→ **やること**:
1. 山行記録の「茅野からのバスを降りるとロー」で始まるところから「峠への分岐からは山道になる。」で終わるところまでを書き写してください。その際、「スノーシュー」は「アイゼン」に置き換えること。
2. 山行記録の最後の文の後から、続きを書いてください。

・1978年創設
・東京都山岳連盟所属
・例会毎月第1水曜日

白駒池~天狗岳~本沢温泉

2008/12/29(月)〜12/30(火)
報告者
浅井
山域
北八ヶ岳
ジャンル
雪山
天候
晴れ
行程

ピラタスロープウェイ山頂駅11:40~雨池峠11:55~雨池入口12:30~麦草峠13:35~白駒池14:05(テント泊)5:50~高見石6:35~中山7:40~黒百合平8:20~東天狗岳10:00~夏沢峠11:20~本沢温泉11:55~本沢入口13:20~稲子登山口バス停14:15~海尻駅14:55

報告

2月にピラタスロープウェイを使って黒百合平まで行ったが、天狗岳に登れなかったので、今年最後に再チャレンジをした。
茅野からのバスを降りるとロープウェイ乗場はスキー客の長蛇の列、しかし100人乗りのため10分待ちで乗れてほっとする。
山頂駅に着くと標高2200m、そこは白銀の世界。冬山完全装備で出発。今回は雨池峠を直進して林道に降り立つ。
トレースはあるが、せっかく持ってきたのでスノーシューを装着。トレース横の新雪を進む。麦草峠への分岐からは山道になる。
麦草峠手前の道路は除雪されていてヒュッテの前には車が数台停まっている。白駒池までトレースされた明瞭な道を快調に進むと白駒池青苔荘に到着。受付を済ませると水は池に氷を割って穴が開いているのでそこから汲むように言われる。
テント場は一番乗り、最終的には3張りだった。3時から食事を始めて、5時に就寝。夜半から風の音が大きくなる。
4時起床、6時少し前に出発。まだ辺りは真っ暗だ。高見石まではかつて知った道、不安はない。高見石で明るくなる。
長い中山までの道は重荷に喘ぎながら一歩一歩登る。山頂手前の樹林が切れたところは強風が吹き荒れているので急いで樹林帯に入り中山頂上で一息つく。中山峠へ向かう下り坂から雪煙舞う天狗岳を望む。強風に気合を入れなおす意味で黒百合平によって一休み。急斜面を登ったすぐ上の段から強風に身をさらす。風が強いのでトレースがいまひとつはっきりしない。岩に書かれた白丸を目で追いながら強風とルートファインディングに苦労しながら登る。強風のため時折、身体のバランスを崩す。
中山峠からの道と合流するとトレースがはっきりとする。この時期は中山峠から登るのが正解のようだ。東天狗岳の頂上に着くと、思いのほか風が弱いので荷物を降ろして写真を撮る。ここから根石岳越えが最大の正念場。天狗岳頂上から一つピークを越えた根石岳との鞍部からが本当の風との戦いが始まる。ゴーゴーと強風が吹くときは風に背中を向けて立ち止まって踏ん張る、時々風が弱まるので前進する。この繰り返しで根石岳山頂にたどり着き、眼下の根石小屋を見るとそこが一番風が強いと言わんばかりに雪が全然ない。とても休憩するような場所ではない。耐風姿勢を取りながら箕冠山の樹林帯まで逃げ込む。

→ **保存した行**:
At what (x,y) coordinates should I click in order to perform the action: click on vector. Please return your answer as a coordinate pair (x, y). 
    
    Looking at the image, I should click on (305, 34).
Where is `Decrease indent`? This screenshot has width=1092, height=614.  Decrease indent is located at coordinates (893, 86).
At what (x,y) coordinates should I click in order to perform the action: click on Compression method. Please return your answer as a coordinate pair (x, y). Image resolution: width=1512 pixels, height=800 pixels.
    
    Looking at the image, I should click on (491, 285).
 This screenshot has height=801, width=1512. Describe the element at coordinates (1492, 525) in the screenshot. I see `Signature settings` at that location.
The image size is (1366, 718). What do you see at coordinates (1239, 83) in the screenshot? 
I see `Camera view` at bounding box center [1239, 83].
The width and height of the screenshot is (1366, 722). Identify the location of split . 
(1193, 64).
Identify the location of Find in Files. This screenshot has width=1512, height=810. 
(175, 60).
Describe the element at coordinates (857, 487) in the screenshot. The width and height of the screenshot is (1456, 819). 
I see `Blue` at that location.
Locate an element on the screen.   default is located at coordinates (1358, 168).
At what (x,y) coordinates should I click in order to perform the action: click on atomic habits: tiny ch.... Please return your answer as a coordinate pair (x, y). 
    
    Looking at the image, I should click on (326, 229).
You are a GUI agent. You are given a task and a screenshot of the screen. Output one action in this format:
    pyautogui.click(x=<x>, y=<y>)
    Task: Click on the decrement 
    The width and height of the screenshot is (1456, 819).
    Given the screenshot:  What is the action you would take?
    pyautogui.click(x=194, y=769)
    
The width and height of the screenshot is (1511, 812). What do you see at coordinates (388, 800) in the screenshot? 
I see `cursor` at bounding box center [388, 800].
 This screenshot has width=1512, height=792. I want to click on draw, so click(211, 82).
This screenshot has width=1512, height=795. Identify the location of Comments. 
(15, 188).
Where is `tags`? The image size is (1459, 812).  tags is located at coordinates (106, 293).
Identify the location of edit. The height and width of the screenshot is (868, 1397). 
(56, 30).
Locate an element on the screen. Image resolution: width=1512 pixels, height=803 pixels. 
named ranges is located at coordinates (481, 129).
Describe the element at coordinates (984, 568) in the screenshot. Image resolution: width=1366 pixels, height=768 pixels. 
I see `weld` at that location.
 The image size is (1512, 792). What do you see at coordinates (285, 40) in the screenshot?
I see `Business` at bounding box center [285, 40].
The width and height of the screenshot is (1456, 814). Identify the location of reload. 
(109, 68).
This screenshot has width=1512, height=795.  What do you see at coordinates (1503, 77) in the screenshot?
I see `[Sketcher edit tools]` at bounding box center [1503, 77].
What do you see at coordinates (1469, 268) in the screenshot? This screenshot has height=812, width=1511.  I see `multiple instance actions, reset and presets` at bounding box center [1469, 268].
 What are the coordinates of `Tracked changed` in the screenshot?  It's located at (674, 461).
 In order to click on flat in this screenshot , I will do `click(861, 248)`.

→ **各問の答え**:
1.
茅野からのバスを降りるとロープウェイ乗場はスキー客の長蛇の列、しかし100人乗りのため10分待ちで乗れてほっとする。
山頂駅に着くと標高2200m、そこは白銀の世界。冬山完全装備で出発。今回は雨池峠を直進して林道に降り立つ。
トレースはあるが、せっかく持ってきたのでアイゼンを装着。トレース横の新雪を進む。麦草峠への分岐からは山道になる。

2.
頭上では樹林を風が揺らすゴーゴーをいう音がするが、今までの直接たたきつける風の音がピタッと止んだせいでシーンとした静寂感が訪れるから不思議だ。ここから夏沢峠まで樹林帯を下る。いままでの風から開放されたおかげでルンルン気分だが、夏沢峠から本沢温泉まで下る道に踏み跡があるかどうかが心配だ。夏沢峠に着くと学生山岳部の団体が休んでいた。九州から来たらしく、帰りの交通機関の相談をしている。今、山は若者が少ないので思わず心の中でうれしくなる。それはそうと、本沢温泉への道を見ると立派なトレースがついていたのでほっとする。ここから急斜面をジグザグに下ると、日本一高所にある野天風呂が右下に見える。ひとり入っていた。温泉に浸かっている時は暖かいけれどこの低温の中、出たら悲惨だなと思いながら本沢温泉に昼前に到着。ここに泊まる予定だったが、午前中に着いたら翌日の3時間の林道・車道歩きを決行すると決めていた。
軽く昼食を済ませてすぐに出発。3分程下るとこじんまりとしたテント場ですぐそばに水もあり、なかなかよさそうな所だ。
左にみどり池の道を分けて程よく雪の積もった林道を行く、時折登り坂が出てきて汗をかく。車止めのゲートを過ぎ少し下ると稲子湯へ続く立派な舗装道路へ出る。ここに駐車スペースがあって、下山してきた登山者が車に乗り込む所が見られる。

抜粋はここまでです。